- [Work required] Each entry should be set down exactly as written, except for any picture it holds.

- [Data excerpts]
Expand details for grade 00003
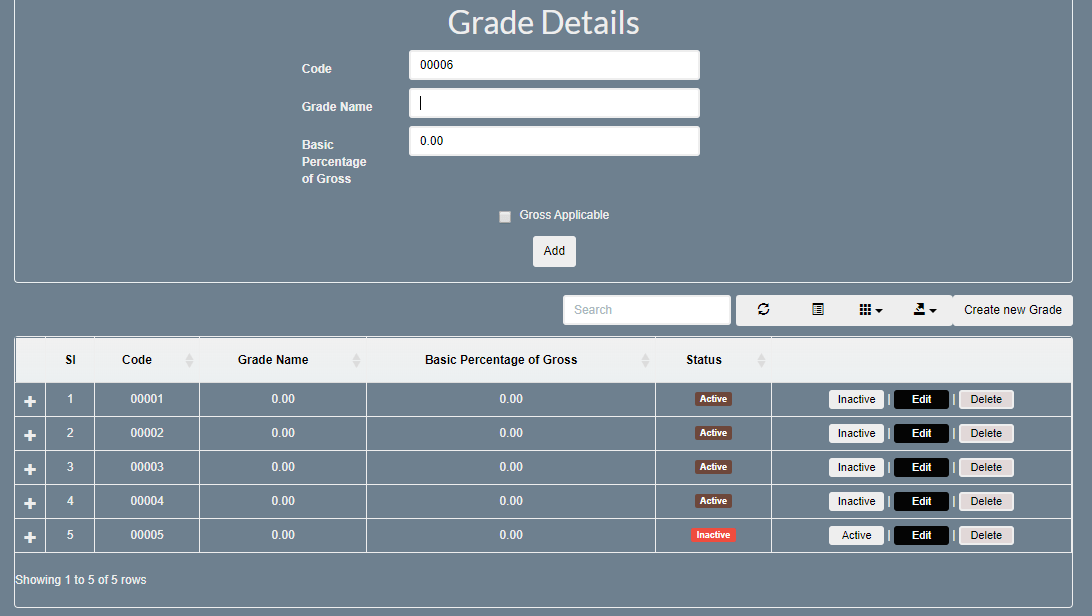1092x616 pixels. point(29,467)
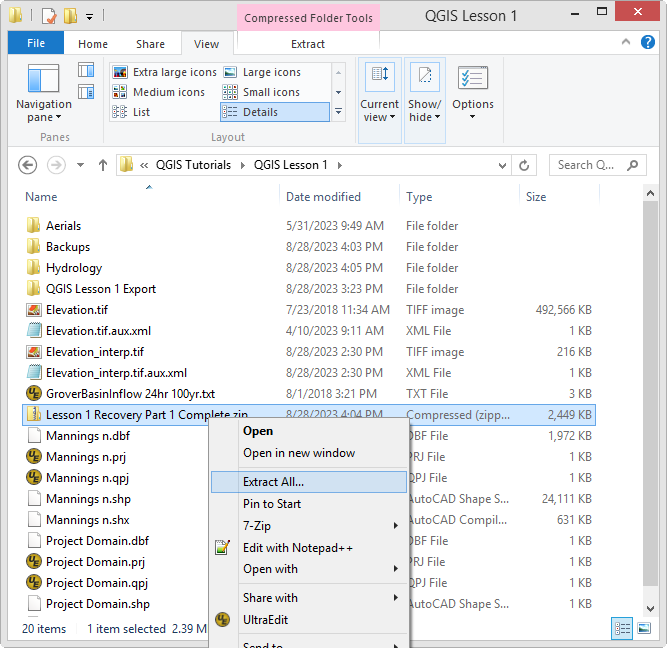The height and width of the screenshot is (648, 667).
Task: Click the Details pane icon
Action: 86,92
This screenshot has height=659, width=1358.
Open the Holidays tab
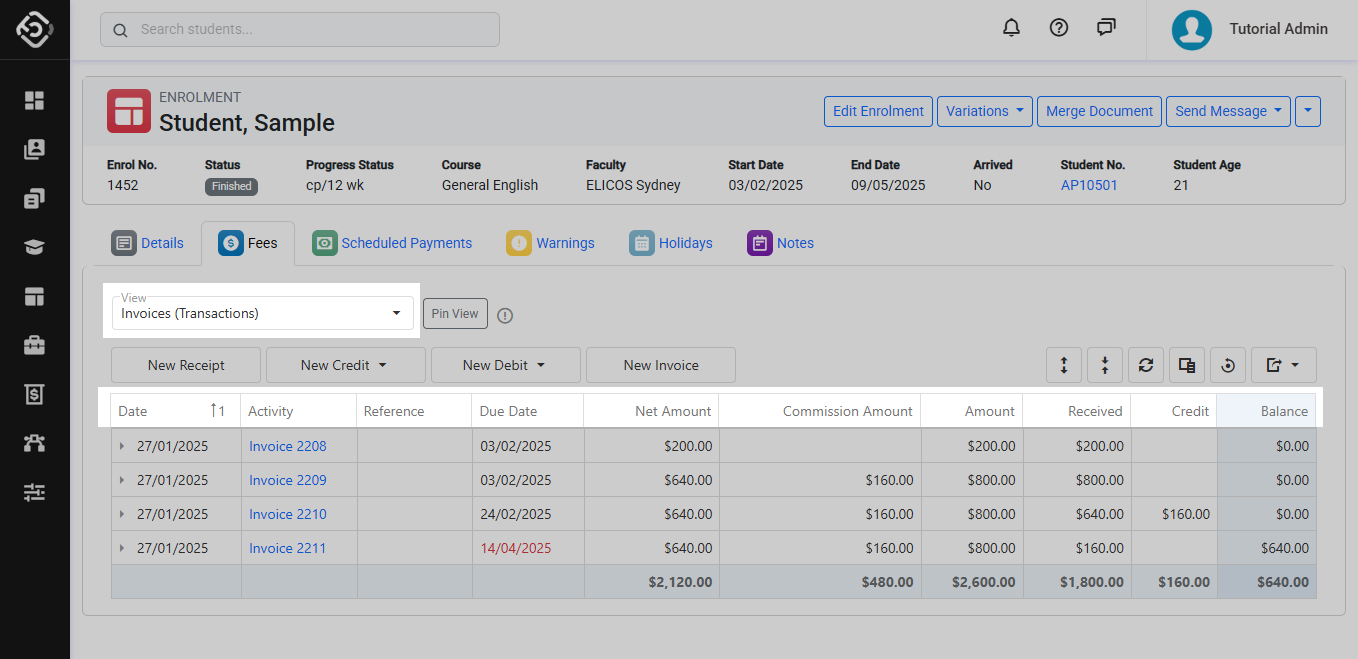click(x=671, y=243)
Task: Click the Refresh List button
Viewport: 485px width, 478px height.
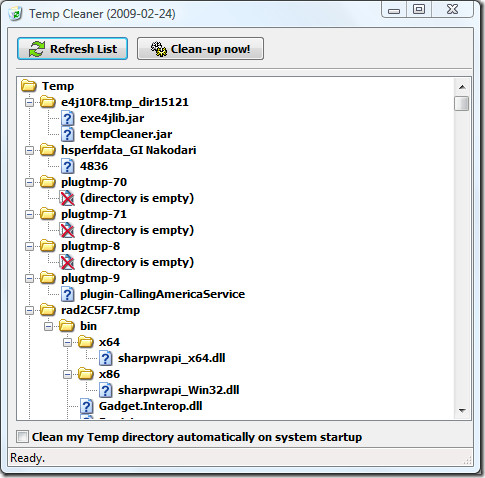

- [Output for this exercise]
Expand details for grade 00003
1092x616 pixels. point(29,467)
The height and width of the screenshot is (648, 667).
Task: Click the Details pane icon
Action: 86,92
This screenshot has height=659, width=1358.
Open the Holidays tab
click(x=671, y=243)
Task: Click the Refresh List button
Viewport: 485px width, 478px height.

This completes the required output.